**TASK DETAILS**
Convert the records from the line containing "What do you" through the line containing "center [582, 819]." into a JSON list of strings with one string per line, skipping blank lines. Leave the pictures out.

**RECORD LIST**
================================
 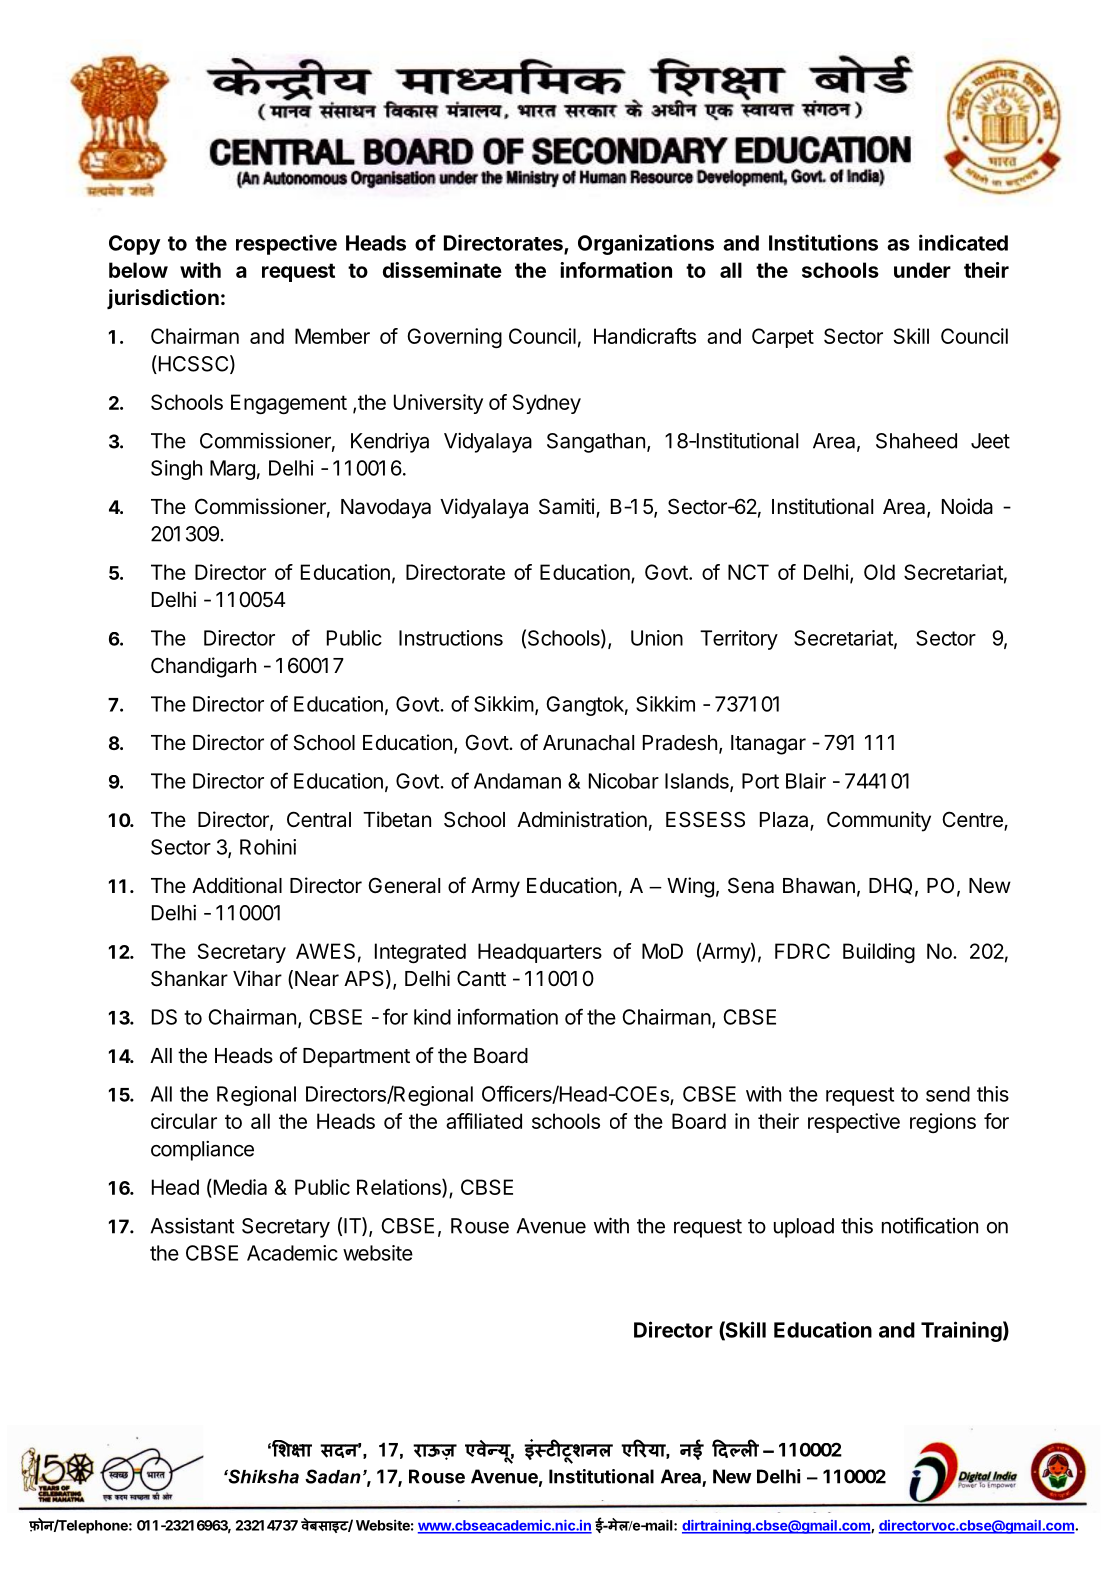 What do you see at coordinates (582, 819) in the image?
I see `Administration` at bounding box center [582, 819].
================================
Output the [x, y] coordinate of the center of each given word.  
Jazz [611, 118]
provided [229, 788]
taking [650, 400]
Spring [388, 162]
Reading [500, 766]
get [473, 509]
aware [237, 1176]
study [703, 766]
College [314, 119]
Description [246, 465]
================================
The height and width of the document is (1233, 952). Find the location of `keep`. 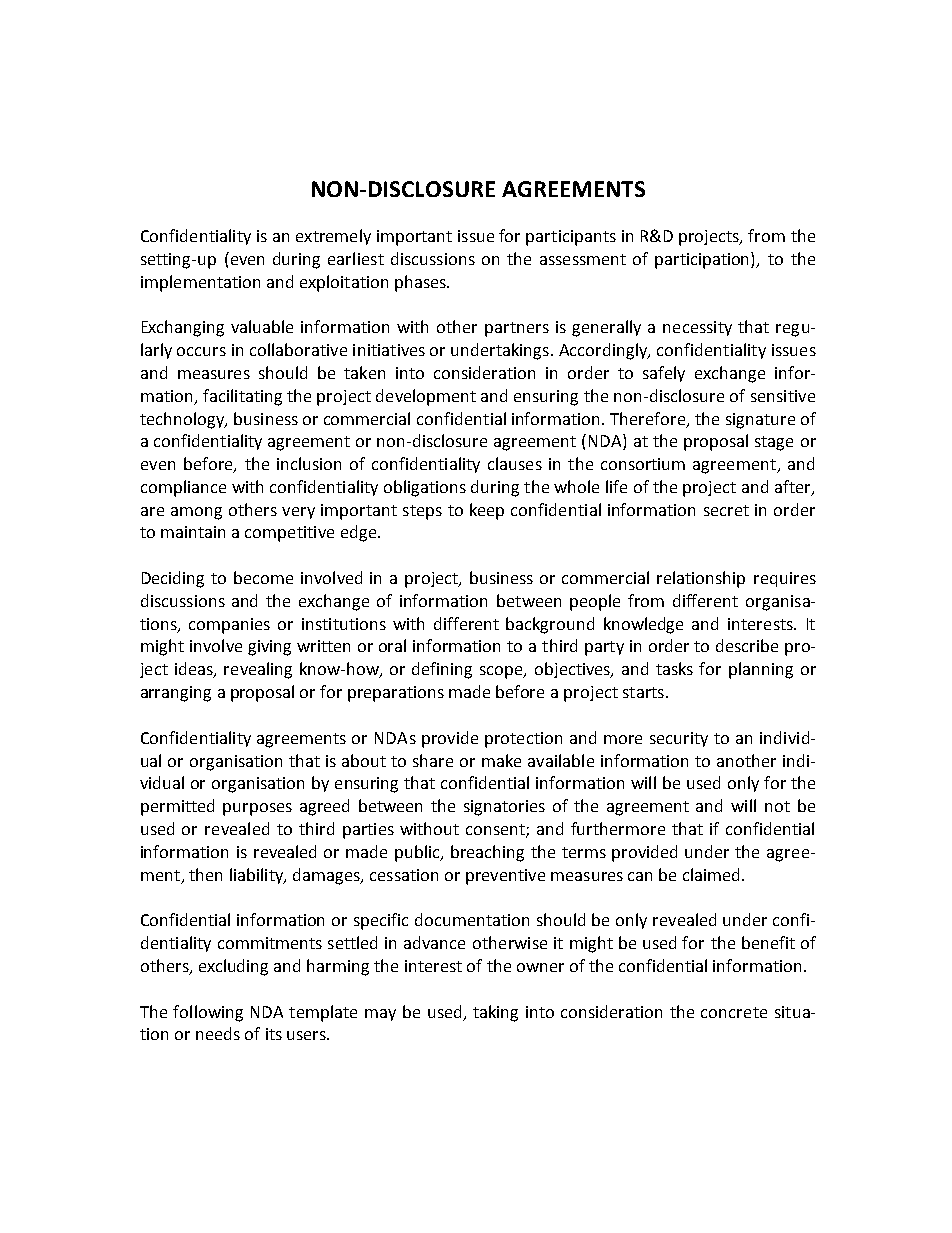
================================
**EXERCISE ANSWER**
[
  "  What do you see at coordinates (582, 819) in the image?",
  "I see `Administration` at bounding box center [582, 819]."
]